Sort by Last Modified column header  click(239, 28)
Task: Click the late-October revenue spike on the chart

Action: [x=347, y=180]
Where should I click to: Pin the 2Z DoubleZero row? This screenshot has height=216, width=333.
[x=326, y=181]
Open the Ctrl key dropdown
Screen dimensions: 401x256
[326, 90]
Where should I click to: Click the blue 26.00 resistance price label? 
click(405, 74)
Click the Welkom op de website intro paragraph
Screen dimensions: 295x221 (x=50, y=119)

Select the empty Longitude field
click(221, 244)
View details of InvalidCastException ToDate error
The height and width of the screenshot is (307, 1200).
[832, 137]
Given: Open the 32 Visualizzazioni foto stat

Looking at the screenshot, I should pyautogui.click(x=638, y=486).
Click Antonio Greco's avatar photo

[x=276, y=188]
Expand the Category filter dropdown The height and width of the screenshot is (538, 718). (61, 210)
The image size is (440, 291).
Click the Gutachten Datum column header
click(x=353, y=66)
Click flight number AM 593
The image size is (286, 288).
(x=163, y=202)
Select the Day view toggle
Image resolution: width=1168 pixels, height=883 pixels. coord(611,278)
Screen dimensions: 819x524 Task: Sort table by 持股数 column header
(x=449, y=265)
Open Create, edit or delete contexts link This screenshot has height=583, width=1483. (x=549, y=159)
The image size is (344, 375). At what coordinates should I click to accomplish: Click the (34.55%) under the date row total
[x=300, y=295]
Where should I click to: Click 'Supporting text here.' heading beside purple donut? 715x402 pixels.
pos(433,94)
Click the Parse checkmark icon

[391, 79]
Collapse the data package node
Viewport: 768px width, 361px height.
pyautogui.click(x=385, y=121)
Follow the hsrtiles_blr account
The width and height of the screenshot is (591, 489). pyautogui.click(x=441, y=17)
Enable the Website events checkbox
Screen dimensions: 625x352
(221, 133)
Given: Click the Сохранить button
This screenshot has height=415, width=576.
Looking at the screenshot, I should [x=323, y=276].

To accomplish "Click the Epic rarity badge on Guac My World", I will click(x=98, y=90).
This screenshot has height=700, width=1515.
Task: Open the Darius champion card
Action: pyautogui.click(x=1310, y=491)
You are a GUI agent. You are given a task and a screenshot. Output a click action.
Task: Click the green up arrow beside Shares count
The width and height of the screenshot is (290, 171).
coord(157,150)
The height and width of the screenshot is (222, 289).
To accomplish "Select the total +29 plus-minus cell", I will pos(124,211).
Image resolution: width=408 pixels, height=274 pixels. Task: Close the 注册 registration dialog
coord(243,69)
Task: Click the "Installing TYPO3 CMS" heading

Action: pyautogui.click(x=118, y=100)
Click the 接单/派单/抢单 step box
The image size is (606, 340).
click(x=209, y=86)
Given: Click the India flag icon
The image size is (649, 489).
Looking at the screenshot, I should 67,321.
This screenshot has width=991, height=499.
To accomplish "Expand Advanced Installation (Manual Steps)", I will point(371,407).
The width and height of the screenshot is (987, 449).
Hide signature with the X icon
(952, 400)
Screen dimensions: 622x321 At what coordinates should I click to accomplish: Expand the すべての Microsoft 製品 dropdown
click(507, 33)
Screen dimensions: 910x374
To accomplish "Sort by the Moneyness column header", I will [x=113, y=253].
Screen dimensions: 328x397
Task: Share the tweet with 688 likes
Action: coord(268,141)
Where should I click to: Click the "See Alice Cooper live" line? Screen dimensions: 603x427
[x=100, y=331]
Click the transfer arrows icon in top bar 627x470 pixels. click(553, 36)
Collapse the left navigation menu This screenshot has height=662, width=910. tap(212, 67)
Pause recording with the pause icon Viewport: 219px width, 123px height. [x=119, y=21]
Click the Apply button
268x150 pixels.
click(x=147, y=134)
*****
> TASK STATEMENT
Return each line of the data above verbatim.

> PROBLEM SOLUTION
Sort by Last Modified column header  click(239, 28)
Task: Click the late-October revenue spike on the chart

Action: [x=347, y=180]
Where should I click to: Pin the 2Z DoubleZero row? This screenshot has height=216, width=333.
[x=326, y=181]
Open the Ctrl key dropdown
Screen dimensions: 401x256
[326, 90]
Where should I click to: Click the blue 26.00 resistance price label? 
click(405, 74)
Click the Welkom op de website intro paragraph
Screen dimensions: 295x221 (x=50, y=119)

Select the empty Longitude field
click(221, 244)
View details of InvalidCastException ToDate error
The height and width of the screenshot is (307, 1200).
[832, 137]
Given: Open the 32 Visualizzazioni foto stat

Looking at the screenshot, I should pyautogui.click(x=638, y=486).
Click Antonio Greco's avatar photo

[x=276, y=188]
Expand the Category filter dropdown The height and width of the screenshot is (538, 718). (61, 210)
The image size is (440, 291).
Click the Gutachten Datum column header
click(x=353, y=66)
Click flight number AM 593
The image size is (286, 288).
(x=163, y=202)
Select the Day view toggle
Image resolution: width=1168 pixels, height=883 pixels. coord(611,278)
Screen dimensions: 819x524 Task: Sort table by 持股数 column header
(x=449, y=265)
Open Create, edit or delete contexts link This screenshot has height=583, width=1483. (x=549, y=159)
The image size is (344, 375). At what coordinates should I click to accomplish: Click the (34.55%) under the date row total
[x=300, y=295]
Where should I click to: Click 'Supporting text here.' heading beside purple donut? 715x402 pixels.
pos(433,94)
Click the Parse checkmark icon

[391, 79]
Collapse the data package node
Viewport: 768px width, 361px height.
pyautogui.click(x=385, y=121)
Follow the hsrtiles_blr account
The width and height of the screenshot is (591, 489). pyautogui.click(x=441, y=17)
Enable the Website events checkbox
Screen dimensions: 625x352
(221, 133)
Given: Click the Сохранить button
This screenshot has height=415, width=576.
Looking at the screenshot, I should [x=323, y=276].

To accomplish "Click the Epic rarity badge on Guac My World", I will click(x=98, y=90).
This screenshot has height=700, width=1515.
Task: Open the Darius champion card
Action: pyautogui.click(x=1310, y=491)
You are a GUI agent. You are given a task and a screenshot. Output a click action.
Task: Click the green up arrow beside Shares count
The width and height of the screenshot is (290, 171).
coord(157,150)
The height and width of the screenshot is (222, 289).
To accomplish "Select the total +29 plus-minus cell", I will pos(124,211).
Image resolution: width=408 pixels, height=274 pixels. Task: Close the 注册 registration dialog
coord(243,69)
Task: Click the "Installing TYPO3 CMS" heading

Action: pyautogui.click(x=118, y=100)
Click the 接单/派单/抢单 step box
The image size is (606, 340).
click(x=209, y=86)
Given: Click the India flag icon
The image size is (649, 489).
Looking at the screenshot, I should 67,321.
This screenshot has width=991, height=499.
To accomplish "Expand Advanced Installation (Manual Steps)", I will point(371,407).
The width and height of the screenshot is (987, 449).
Hide signature with the X icon
(952, 400)
Screen dimensions: 622x321 At what coordinates should I click to accomplish: Expand the すべての Microsoft 製品 dropdown
click(507, 33)
Screen dimensions: 910x374
To accomplish "Sort by the Moneyness column header", I will [x=113, y=253].
Screen dimensions: 328x397
Task: Share the tweet with 688 likes
Action: coord(268,141)
Where should I click to: Click the "See Alice Cooper live" line? Screen dimensions: 603x427
[x=100, y=331]
Click the transfer arrows icon in top bar 627x470 pixels. click(553, 36)
Collapse the left navigation menu This screenshot has height=662, width=910. tap(212, 67)
Pause recording with the pause icon Viewport: 219px width, 123px height. [x=119, y=21]
Click the Apply button
268x150 pixels.
click(x=147, y=134)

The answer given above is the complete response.